The AAS abuse may be a serious problem in the United States, United Kingdom as well as other parts of the world [5], [6], [7], and during the past 2 decades the number of AAS users increased more than 2000% in the world [5], [6], [8]. It seems that AAS abuse have some adverse effects on organs and it is associated with detrimental side-effects on the hepatic [9], [10], [11], [12], endocrine, and cardiovascular systems [11], [12]. For example, previous studies have reported that AAS induced pathological left ventricular hypertrophy [13] with disproportional extracellular collagen accumulation and/or interstitial fibrosis [14]. For the immune function, researchers reported that use of AAS reduced immune cell number and function [15], [16]. On the other hand, AAS have been shown to adversely influence lymphocyte differentiation and proliferation, antibody production, Natural Killer Cytotoxic activity and the production of certain cytokines, thereby altering the immune reaction [11], [12], [13], [14], [15], [16].

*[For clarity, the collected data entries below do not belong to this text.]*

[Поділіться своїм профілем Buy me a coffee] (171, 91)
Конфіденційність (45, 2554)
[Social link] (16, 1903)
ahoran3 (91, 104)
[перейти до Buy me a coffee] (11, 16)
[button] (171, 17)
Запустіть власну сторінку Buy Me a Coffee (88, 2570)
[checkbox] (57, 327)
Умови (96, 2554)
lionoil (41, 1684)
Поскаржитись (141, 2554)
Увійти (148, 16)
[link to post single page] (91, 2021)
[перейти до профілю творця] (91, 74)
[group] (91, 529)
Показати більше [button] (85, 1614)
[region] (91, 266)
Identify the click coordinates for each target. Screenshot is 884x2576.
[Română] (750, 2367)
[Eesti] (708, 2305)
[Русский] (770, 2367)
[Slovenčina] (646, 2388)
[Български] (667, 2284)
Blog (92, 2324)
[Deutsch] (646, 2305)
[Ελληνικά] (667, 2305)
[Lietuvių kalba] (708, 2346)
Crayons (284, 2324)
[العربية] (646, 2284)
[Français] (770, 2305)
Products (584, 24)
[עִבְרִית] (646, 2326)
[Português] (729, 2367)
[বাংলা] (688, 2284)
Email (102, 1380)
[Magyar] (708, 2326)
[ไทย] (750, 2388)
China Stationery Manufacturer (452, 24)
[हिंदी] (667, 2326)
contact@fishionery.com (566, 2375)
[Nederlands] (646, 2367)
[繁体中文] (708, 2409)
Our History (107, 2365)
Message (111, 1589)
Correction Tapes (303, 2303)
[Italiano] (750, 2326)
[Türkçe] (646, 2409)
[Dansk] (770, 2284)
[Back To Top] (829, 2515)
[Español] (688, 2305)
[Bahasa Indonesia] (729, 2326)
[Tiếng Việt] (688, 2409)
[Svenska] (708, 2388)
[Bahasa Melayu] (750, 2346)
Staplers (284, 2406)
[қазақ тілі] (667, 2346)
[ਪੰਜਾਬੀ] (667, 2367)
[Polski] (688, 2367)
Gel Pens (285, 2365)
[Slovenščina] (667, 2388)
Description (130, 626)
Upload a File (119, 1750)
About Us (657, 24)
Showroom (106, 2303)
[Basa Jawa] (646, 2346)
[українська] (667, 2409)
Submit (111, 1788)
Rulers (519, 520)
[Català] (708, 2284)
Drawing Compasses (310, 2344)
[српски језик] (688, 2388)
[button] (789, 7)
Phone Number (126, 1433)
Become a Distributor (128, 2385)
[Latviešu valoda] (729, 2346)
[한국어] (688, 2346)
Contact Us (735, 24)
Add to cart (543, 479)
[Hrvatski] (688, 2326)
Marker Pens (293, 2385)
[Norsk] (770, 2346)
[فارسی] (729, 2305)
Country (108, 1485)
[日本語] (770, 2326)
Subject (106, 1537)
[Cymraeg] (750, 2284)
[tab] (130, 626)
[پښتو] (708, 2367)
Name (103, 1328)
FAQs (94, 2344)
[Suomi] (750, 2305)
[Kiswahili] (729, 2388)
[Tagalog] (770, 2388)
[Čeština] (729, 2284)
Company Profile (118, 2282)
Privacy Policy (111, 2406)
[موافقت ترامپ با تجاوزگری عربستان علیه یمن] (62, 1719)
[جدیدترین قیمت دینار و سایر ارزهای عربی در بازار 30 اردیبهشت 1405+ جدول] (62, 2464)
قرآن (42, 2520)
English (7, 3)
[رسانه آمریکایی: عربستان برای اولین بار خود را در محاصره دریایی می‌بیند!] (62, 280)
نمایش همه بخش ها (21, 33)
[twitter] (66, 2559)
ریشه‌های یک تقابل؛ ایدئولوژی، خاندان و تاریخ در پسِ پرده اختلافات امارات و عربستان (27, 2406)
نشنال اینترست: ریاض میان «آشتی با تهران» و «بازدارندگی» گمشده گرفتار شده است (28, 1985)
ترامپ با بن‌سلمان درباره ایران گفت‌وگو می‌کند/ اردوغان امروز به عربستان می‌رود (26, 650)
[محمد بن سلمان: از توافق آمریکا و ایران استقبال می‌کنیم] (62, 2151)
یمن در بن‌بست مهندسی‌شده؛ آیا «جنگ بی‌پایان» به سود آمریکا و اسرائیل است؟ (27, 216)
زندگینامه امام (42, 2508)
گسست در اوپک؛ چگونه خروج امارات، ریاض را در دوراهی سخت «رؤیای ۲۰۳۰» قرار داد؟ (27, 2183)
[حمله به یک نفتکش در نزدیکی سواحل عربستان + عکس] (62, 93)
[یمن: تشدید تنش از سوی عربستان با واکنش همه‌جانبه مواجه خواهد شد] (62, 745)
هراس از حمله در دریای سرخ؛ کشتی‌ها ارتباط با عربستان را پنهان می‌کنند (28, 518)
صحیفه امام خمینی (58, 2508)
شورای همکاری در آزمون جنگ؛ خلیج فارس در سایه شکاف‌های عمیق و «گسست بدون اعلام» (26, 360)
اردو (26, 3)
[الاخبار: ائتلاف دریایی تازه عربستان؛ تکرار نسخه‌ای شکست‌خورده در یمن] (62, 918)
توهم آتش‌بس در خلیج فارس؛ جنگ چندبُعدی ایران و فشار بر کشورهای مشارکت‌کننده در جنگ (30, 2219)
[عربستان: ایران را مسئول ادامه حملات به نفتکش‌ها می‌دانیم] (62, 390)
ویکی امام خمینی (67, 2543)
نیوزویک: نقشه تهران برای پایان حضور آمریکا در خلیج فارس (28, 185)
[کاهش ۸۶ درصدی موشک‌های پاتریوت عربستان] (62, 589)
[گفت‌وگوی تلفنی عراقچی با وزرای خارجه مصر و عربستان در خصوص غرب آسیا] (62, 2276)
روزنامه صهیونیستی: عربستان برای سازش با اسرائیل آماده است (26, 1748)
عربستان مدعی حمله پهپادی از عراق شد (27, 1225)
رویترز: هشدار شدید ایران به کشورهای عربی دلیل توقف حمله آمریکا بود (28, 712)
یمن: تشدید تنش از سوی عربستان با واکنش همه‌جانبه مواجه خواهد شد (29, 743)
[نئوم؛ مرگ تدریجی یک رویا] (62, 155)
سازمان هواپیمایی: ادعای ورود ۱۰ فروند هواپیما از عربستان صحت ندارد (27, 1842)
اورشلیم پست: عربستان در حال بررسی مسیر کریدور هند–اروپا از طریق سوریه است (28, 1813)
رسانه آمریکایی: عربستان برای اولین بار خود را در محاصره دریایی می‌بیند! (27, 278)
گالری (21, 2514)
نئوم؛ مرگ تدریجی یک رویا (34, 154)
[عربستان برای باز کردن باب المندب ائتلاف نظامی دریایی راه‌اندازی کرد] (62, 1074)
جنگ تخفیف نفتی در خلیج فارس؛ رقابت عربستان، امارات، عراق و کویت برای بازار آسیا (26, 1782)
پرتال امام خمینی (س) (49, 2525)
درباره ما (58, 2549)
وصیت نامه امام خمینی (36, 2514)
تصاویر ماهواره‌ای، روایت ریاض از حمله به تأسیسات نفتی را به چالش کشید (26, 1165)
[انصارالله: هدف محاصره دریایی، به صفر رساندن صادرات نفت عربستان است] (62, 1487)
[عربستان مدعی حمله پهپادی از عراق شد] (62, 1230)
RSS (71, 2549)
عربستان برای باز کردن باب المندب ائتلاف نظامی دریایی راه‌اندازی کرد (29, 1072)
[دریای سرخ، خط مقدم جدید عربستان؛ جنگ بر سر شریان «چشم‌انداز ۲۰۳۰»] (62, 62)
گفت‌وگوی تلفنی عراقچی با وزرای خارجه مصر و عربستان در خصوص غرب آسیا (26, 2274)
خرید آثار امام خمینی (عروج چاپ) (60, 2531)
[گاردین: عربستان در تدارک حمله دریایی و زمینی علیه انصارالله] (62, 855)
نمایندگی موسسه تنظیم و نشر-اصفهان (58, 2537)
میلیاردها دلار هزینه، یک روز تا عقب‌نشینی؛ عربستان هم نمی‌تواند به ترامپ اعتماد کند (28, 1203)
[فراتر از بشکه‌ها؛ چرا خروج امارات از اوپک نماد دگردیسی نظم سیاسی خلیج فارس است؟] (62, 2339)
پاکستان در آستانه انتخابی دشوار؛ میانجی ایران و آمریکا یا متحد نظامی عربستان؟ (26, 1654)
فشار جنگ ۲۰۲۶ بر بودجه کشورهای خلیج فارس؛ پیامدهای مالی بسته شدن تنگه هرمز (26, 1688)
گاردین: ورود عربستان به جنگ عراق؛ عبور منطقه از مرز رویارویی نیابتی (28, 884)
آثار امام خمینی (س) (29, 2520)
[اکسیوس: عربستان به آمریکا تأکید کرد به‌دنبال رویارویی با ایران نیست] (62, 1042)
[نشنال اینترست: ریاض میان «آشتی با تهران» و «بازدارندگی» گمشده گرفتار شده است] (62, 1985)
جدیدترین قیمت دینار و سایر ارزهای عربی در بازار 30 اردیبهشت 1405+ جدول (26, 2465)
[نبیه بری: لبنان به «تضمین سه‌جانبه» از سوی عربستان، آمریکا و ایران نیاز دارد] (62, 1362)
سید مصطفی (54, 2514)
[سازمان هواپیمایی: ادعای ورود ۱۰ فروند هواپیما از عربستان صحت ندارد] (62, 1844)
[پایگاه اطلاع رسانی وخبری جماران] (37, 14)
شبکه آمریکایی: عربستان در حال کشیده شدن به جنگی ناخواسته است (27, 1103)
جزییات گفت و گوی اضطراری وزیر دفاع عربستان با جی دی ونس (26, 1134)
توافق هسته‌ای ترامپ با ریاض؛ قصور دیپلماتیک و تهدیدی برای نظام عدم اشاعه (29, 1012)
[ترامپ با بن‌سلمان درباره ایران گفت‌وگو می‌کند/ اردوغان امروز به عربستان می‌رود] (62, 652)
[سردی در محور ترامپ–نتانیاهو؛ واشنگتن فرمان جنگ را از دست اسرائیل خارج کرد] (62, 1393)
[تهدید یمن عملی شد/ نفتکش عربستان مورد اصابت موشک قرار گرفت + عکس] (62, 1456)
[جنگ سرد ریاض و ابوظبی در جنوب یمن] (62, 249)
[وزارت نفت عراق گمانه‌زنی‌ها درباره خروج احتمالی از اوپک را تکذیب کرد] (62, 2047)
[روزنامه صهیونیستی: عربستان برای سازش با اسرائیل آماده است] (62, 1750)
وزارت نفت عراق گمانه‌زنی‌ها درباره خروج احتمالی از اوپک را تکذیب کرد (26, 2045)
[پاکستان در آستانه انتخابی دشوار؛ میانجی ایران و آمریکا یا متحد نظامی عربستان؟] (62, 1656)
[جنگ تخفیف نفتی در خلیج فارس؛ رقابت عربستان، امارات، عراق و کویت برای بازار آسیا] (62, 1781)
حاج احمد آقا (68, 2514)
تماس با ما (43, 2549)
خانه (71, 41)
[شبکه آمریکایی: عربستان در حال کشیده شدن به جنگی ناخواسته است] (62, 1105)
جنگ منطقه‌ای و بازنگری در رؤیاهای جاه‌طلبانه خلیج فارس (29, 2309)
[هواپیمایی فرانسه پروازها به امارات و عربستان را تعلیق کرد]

Although previous authors reported side effects of AAS use on physiological variables, the influence of this drug on oxidative stress responses is unclear. Oxidative stress is a condition in which the delicate balance between free radicals production and their subsequent amelioration via the antioxidant defense system becomes skewed in favor of free radical expression [17], [18], [19]. Since longitudinal administration of AAS provides dysfunction of mitochondrial respiratory chain complexes (major source of ROS) and mono-oxygenase systems [20], it would be possible that these alterations were accompanied by an increased ROS generation resulting in oxidative stress and cell damage.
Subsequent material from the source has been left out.